Le ministre algérien des Affaires étrangères, Abdelkader Messahel, donnant une conférence de presse au Caire. Khaled Desouki/AFP
Les conditions sont réunies pour organiser le 18 avril la présidentielle, ont assuré hier les autorités algériennes, malgré la contestation sans précédent suscitée par la candidature à un 5e mandat du président Abdelaziz Bouteflika, dont le camp commence néanmoins à se fissurer.
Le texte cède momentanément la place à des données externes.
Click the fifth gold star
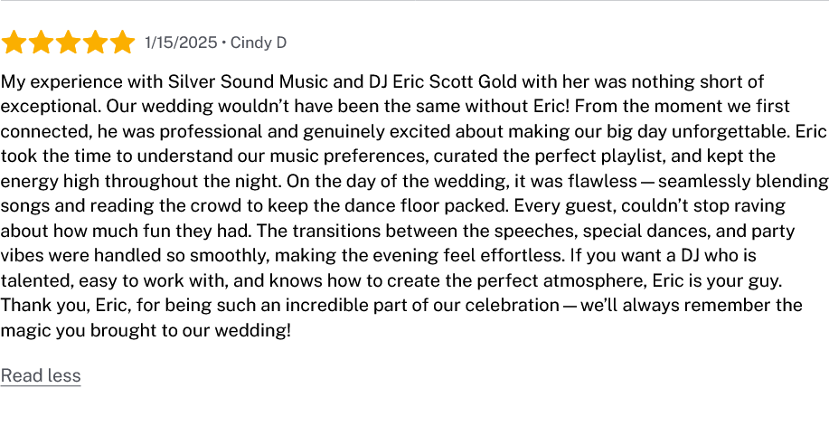 click(123, 43)

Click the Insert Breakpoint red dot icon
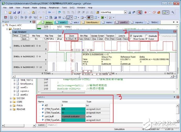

L’armée et les forces de sécurité sont « résolument engagées à garantir » la sécurité de la présidentielle, afin de permettre aux Algériens de voter « dans un climat de sérénité, de quiétude et de stabilité », a de son côté déclaré hier le chef d’état-major de l’armée algérienne, le général Ahmed Gaïd Salah. Également vice-ministre de la Défense, il a souligné la « solidité » des « liens nobles et sincères » de l’armée avec le peuple. À aucun moment le général n’a évoqué la candidature – contestée dans la rue – du président dont il est un fidèle.
Homogénéité de façade
L’homogénéité de façade du camp des soutiens de M. Bouteflika face à la contestation semblait néanmoins commencer à se fissurer doucement ces derniers jours. Dans un communiqué, la puissante Organisation nationale des moudjahidine (ONM, qui regroupe les anciens combattants de la guerre d’indépendance), traditionnel soutien de son compagnon d’armes M. Bouteflika, a apporté un soutien inattendu à la contestation.
L’ONM dénonce dans un communiqué des institutions « pas à la hauteur des aspirations du peuple » et « une alliance contre nature entre des membres influents du pouvoir » et des personnes « à qui ont été ouvertes les portes pour faire main basse sur l’argent public ». Plusieurs branches locales ou syndicats affiliés à l’UGTA (Union générale des travailleurs algériens), ont également apporté leur soutien aux manifestants, se démarquant du patron de la centrale syndicale, Abdelmadjid Sidi-Saïd, soutien du chef de l’État.
Aucune manifestation n’était prévue hier, mais un important dispositif policier restait déployé à Alger, alors que la journée de mobilisation s’annonce forte vendredi, coïncidant avec la célébration de la Journée internationale des droits des femmes.
Alors que n’est toujours pas annoncé le retour en Algérie de Abdelaziz Bouteflika, hospitalisé en Suisse il y a plus de dix jours pour, officiellement, des « examens médicaux périodiques », l’ordre des médecins a mis la pression sur le Conseil constitutionnel hier.
Il a rappelé que les certificats médicaux délivrés aux candidats à la présidence de la République doivent répondre aux « règles de déontologie médicale » et que les médecins les rédigeant doivent être « inscrits au tableau de l’ordre des médecins ».
M. Bouteflika, 82 ans, est handicapé par les séquelles d’un AVC depuis 2013, qui l’ont empêché depuis de s’adresser de vive voix aux Algériens et ont rendu rares ses apparitions publiques.
Sur le plan international, le Premier ministre français Édouard Philippe a affirmé hier que son son pays n’a « aucune indifférence » envers la situation en Algérie, mais ne veut se « livrer à aucune ingérence ». « L’Algérie est un pays souverain, c’est donc aux Algériens et aux Algériens seuls qu’il revient de prendre les décisions en matière de leur avenir », a-t-il souligné sur la chaîne d’information continue BFMTV.